「テート美術館 ― YBA & BEYOND 世界を変えた90s英国アート」会場風景
「テート美術館 ― YBA & BEYOND 世界を変えた90s英国アート」展が、好評のうち国立新美術館での展示を終え、京都市京セラ美術館で巡回中だ。
開会挨拶で、テッド・マクドナルド=トゥーン(テート美術館国際連携部長)は、「YBA、という呼び名は特定のグループを指すものではなく、この時代に登場した多彩な表現の“星座のような集まり”」と述べた。この時代はアーティストにとってなんだったのか? 出品作家のひとり、スティーヴン・ピピンに話を聞いた。

──「テート美術館 ― YBA & BEYOND 世界を変えた90s英国アート」展は京都で初めてご覧になったそうですが、いかがでしたか?
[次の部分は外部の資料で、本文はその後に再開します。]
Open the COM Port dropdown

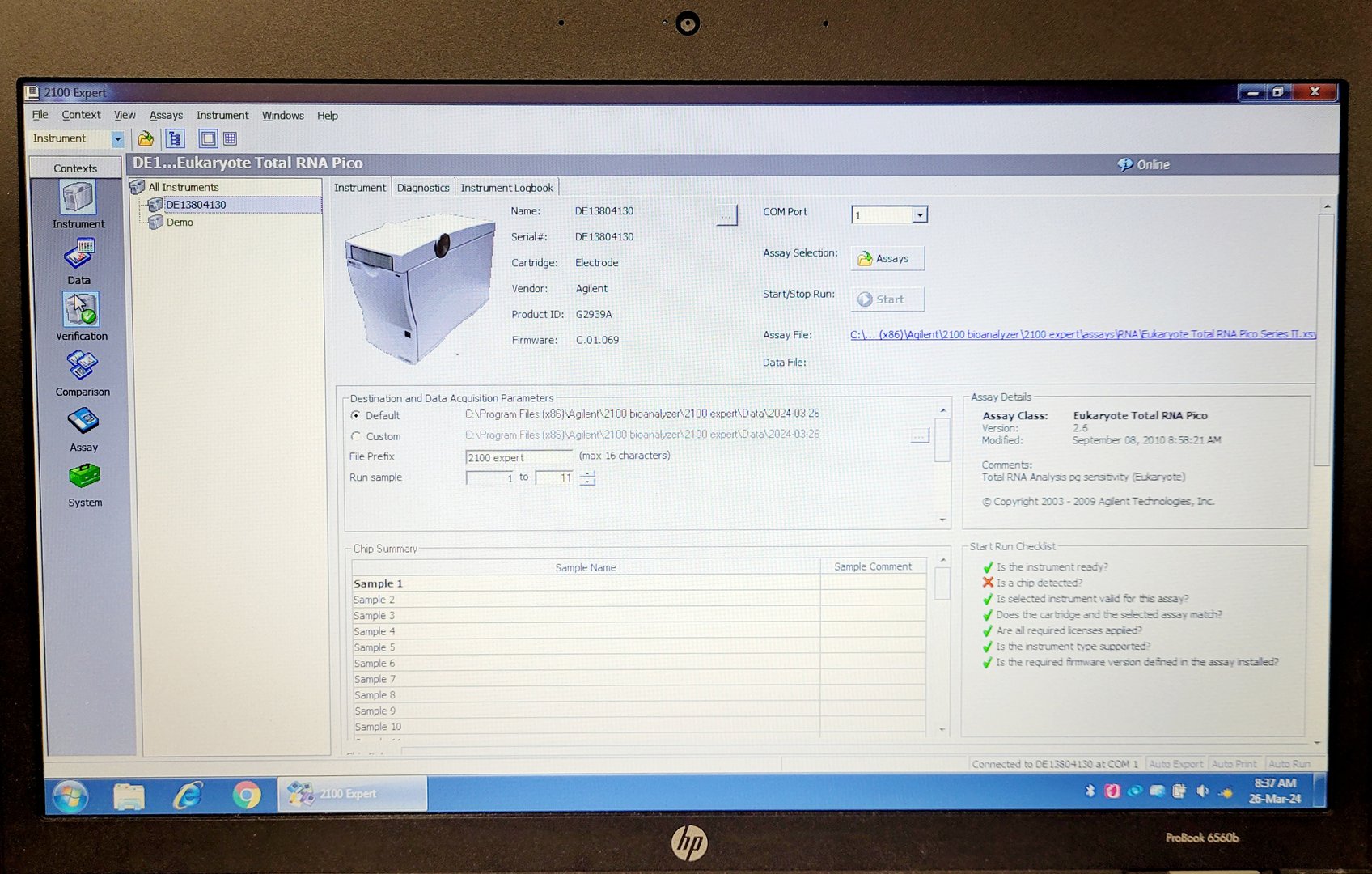920,214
入り口にフランシス・ベーコンが展示されていました。個人的にベーコンはとても好きですし、この展覧会の雰囲気が立ち上がるような、そういった感覚があったと思います。強い個性を持ちながら、同時に鎮静するような、そういう印象があります。その横にダミアン・ハーストの作品が配置されていて、そこから展示が始まるというのは非常に面白いなと思いましたね。
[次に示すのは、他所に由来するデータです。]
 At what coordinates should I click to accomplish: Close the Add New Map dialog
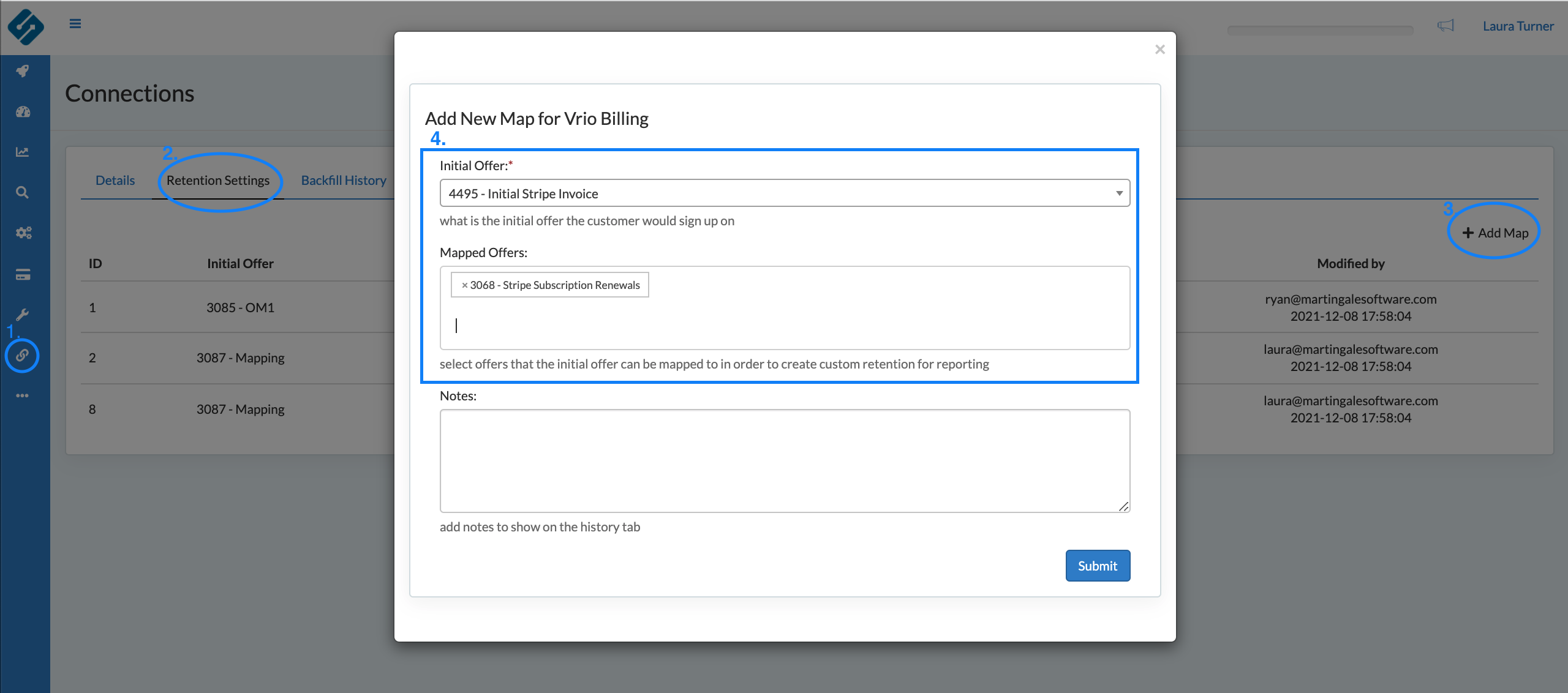tap(1159, 50)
気に入った作品はサラ・ルーカスですね。見たことのない作品で、とても印象的でした。

あと、マーク・ウォリンジャーの《王国への入り口》です。アートの作品というよりは、この状況(空港の出口)を観察している感じも良かったです。
──自身がYBA展の作家のひとりとされることについて、どう感じますか?
じつは、作品の半分は、初めて見るものでした。今回、紹介されているアーティストたちにも、私はほとんど実際に会ったことがないんです。自分自身、YBAと呼ばれる動きのなかからちょっと離れた場所にいたと感じています。わざと接近しなかったわけではないのですが……。なので、YBAがグループであり、私がその一員というふうにとらえられると、乖離があるなと個人的には思います。

──ご自身にとって、90年代はどんな時代でしたか?
振り返ってみると、90年代は非常に極端なことがあちこちで起こった時代だったと思っています。個人的には難しい時代でした。お金も仕事もなかったし、社会から隔離されたような場所で、ずっと何かを作り続けて、方向性を模索していました。。パーティーみたいな雰囲気とは無縁でした。そもそも私の作品は、YBA展で展示されている作品とは、またスタイルが違っていて、非常に時間がかかるものだったせいもあります。時には、ひとつの作品の制作に2年、時には10年ぐらいかかります。ですが、90年代の後半になると、事態が逆転して毎月のように展覧会が開催されるようになり、急に忙しくなりました。